O deputado federal Luciano Zucco (PL) aparece entre os principais nomes na disputa pelo governo do estado do Rio Grande do Sul nas eleições de 2026, ficando na segunda colocação nas intenções de voto.
Ele soma 22%, de acordo com levantamento da Quaest, divulgado em julho, enquanto o primeiro lugar fica com Juliana Brizola (PDT), que tem 24%.
Em uma publicação nas redes sociais fixada no perfil, Zucco escreveu: "Um abraço de verdade e a certeza de que o Rio Grande do Sul tem jeito. O futuro se constrói ouvindo a nossa gente, de perto e com o coração aberto".
Início da carreira
Luciano Lorenzini Zucco nasceu em 9 de março de 1974, em Alegrete (RS), e construiu uma vida militar antes de entrar para a política.
Cursou um colégio militar e entrou para o Exército Brasileiro, formando-se em ciências militares.
Nesse período, Zucco realizou diversos cursos, como avaliação de riscos na Secretária Nacional de Segurança Pública (Senasp) do Ministério da Justiça; de negociação e gerenciamento de crises; de técnicas policias na Special Weapons and Tactics na SWAT (Estados Unidos).
O candidato foi encarregado também de missões de segurança presidencial dentro e fora do Brasil.
A vida política
Em 2018, Luciano Zucco concorreu pela primeira vez nas eleições, ao cargo de deputado estadual, já filiado ao Partido Social Liberal (PSL), onde foi eleito, recebendo 166.747 votos.
Em 2022, filiou-se ao Republicanos e concorreu como deputado federal, sendo novamente escolhido nas urnas, somando 259.023 votos.
Na Câmara dos Deputados, ele foi membro titular da Comissão de Segurança Pública e Combate ao Crime Organizado (CSPCCO); Comissão de Constituição e Justiça e de Cidadania (CCJC); Comissão de Relações Exteriores e de Defesa Nacional (CREDN); entre outras.
Pautas defendidas
As principais pautas do militar envolvem defesa dos valores conservadores cristãos e da família.

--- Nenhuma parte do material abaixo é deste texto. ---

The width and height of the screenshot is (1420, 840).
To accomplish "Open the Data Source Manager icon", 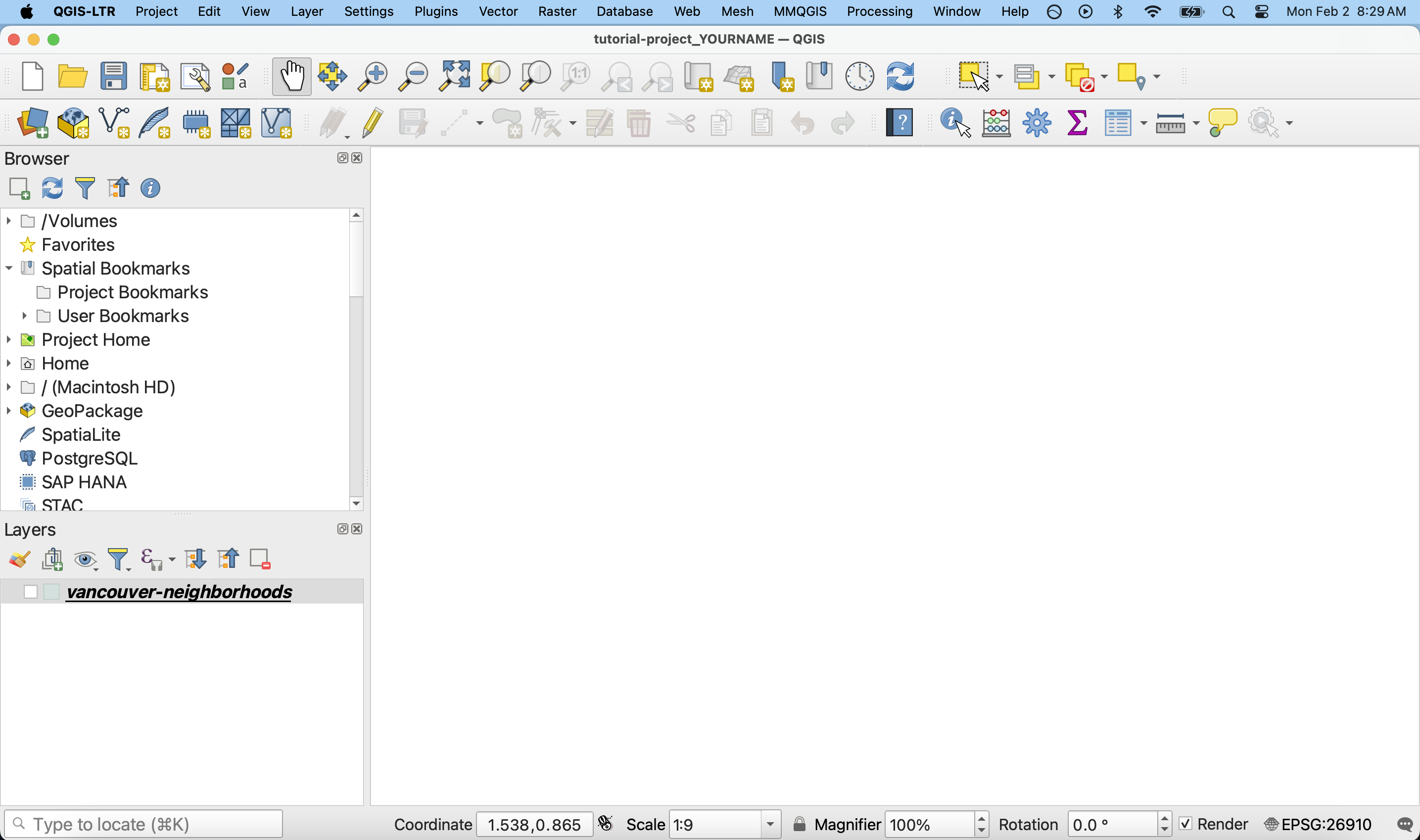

Em 2023, ele novamente migrou de partido e filiou-se ao Partido Liberal (PL). O agora candidato ao governo do Rio Grande do Sul, alegou que decisão foi tomada por divergência com as ideias do partido, que se aproximou do governo Lula.
Posicionamentos e polêmicas
O deputado federal foi alvo de investigações no Supremo Tribunal Federal e de denúncias do Ministério Público Federal ao longo de sua atuação política.
Ele foi investigado por suspeita de incentivar atos antidemocráticos, inclusive com patrocínio e convocações nas redes sociais.
Contudo, em 2023, o STF optou pelo arquivamento do processo. A Corte alegou que ele já era alvo de outra investigação, por bloqueios de rodovias em 2022 por caminhoneiros contrários ao resultado das eleições, que determinaram a vitória de Lula, e que essa análise deveria ser concentrada em uma mesma apuração. Portanto, o material seria encaminhado a investigação já existente.